Technical Report · 2026

X-Cachev1.0

Cross-Chunk Block Caching for Few-Step Autoregressive World Models

Generate the next chunk of a 7-camera driving world without paying full DiT compute. X-Cache reuses block residuals across consecutive chunks instead of across denoising steps — surviving few-step distillation that erases every other caching trick.

DiT speedup
2.7×
Block skip rate
71%
7-cam PSNR
≥ 51 dB
Training cost
0
01 · The problem

Real-time world simulation breaks every existing cache.

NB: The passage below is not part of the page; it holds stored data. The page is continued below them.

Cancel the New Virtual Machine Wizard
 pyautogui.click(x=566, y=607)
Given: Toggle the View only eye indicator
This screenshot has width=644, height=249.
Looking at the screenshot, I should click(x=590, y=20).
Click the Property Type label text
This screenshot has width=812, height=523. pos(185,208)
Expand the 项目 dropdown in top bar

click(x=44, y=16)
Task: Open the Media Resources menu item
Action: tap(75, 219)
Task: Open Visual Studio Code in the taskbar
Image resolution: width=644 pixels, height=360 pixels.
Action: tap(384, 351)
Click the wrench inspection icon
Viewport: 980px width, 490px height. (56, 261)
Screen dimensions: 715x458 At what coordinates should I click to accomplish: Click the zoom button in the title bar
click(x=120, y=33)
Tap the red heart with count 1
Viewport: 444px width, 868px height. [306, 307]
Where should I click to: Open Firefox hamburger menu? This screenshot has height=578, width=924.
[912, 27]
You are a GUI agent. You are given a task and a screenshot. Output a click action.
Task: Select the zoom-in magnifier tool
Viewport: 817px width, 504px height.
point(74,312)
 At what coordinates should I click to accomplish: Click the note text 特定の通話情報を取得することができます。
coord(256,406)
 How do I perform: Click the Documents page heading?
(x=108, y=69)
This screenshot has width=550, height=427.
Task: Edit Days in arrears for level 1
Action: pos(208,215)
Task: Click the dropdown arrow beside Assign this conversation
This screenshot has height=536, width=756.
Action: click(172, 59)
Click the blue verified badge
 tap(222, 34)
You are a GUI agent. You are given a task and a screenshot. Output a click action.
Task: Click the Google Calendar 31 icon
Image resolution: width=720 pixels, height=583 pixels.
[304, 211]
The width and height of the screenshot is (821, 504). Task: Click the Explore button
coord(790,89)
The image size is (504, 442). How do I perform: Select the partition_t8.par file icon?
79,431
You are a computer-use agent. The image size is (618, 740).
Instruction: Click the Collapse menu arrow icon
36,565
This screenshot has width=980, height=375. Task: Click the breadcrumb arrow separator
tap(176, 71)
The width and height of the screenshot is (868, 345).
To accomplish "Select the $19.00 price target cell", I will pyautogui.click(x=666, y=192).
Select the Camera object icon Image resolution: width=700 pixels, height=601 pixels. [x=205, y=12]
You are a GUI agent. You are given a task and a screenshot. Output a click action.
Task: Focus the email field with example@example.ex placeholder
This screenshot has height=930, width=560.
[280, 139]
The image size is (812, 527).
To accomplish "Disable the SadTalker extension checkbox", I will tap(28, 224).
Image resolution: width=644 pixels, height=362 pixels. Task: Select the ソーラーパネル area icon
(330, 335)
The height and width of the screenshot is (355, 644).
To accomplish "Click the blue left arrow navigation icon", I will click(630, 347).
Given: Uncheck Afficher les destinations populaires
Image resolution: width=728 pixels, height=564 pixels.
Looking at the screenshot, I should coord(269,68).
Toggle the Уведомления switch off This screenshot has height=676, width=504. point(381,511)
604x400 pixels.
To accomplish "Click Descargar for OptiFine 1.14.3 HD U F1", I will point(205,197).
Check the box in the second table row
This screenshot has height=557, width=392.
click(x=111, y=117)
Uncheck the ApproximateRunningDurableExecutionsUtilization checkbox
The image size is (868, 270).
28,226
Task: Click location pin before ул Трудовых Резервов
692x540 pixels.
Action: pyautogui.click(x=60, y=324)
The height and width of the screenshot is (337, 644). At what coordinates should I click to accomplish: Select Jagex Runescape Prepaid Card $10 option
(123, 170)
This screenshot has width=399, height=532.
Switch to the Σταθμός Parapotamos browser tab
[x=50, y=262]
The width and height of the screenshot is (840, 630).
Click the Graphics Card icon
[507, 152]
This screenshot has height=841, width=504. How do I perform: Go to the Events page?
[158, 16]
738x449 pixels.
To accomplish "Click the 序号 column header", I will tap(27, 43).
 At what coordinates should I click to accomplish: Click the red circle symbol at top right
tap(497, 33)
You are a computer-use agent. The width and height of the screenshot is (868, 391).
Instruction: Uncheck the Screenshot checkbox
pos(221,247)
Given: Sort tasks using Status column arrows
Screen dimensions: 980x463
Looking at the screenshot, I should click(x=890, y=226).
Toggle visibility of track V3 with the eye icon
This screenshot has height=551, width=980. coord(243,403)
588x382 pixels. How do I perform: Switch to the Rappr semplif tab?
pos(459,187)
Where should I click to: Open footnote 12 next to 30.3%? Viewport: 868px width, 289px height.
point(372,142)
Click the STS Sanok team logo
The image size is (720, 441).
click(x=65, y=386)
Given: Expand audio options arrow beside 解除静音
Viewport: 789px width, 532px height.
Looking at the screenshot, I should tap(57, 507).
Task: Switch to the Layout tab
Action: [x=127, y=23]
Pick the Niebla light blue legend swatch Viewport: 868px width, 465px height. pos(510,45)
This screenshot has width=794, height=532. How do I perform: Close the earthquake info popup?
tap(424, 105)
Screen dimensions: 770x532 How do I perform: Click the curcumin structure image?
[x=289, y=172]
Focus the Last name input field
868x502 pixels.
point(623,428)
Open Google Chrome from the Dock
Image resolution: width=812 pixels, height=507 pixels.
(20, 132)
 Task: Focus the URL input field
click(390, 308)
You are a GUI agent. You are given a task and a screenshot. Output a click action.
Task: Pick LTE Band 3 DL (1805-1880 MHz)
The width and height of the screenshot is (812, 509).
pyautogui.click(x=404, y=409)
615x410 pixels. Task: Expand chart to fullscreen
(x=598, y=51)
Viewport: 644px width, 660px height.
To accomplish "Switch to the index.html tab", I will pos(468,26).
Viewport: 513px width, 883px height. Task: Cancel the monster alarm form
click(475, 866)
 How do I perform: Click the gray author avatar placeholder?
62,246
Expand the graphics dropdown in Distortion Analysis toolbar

Autoregressive video diffusion is the natural backbone for an interactive driving world: it streams chunk by chunk, conditions on a live policy's actions, and never waits for a full clip. To meet real-time budgets, models like X-World are distilled to four denoising steps.

That distillation collapses the redundancy that every prior cache relies on. TeaCache, DeepCache, ΔDiT, BWCache — all reuse block outputs across denoising steps. With S = 4, each step contributes substantial, non-redundant structural updates. There is nothing left to skip on that axis.

Worse, the per-chunk action stream is intentionally non-smooth at chunk boundaries (braking, steering, lane-change), and closed-loop generation forbids look-ahead, ruling out trajectory extrapolation and block-cascading parallelism. Every familiar acceleration tool fails here.

02 · The insight

Cache along a different axis.

Driving scenes evolve smoothly relative to the generation rate. Two consecutive chunks describe almost the same physical world. The block input at position (t, b) at chunk n is therefore highly similar to the same (t, b) at chunk n−1 — even when there are only four denoising steps inside.

Cross-step (others)

↦ same chunk · adjacent step

Reuse block outputs between adjacent denoising steps. Erased by few-step distillation.

Cross-chunk (X-Cache)

↧ same step · adjacent chunk

Reuse block residuals between adjacent generation chunks. Comes from physical scene continuity, survives any S.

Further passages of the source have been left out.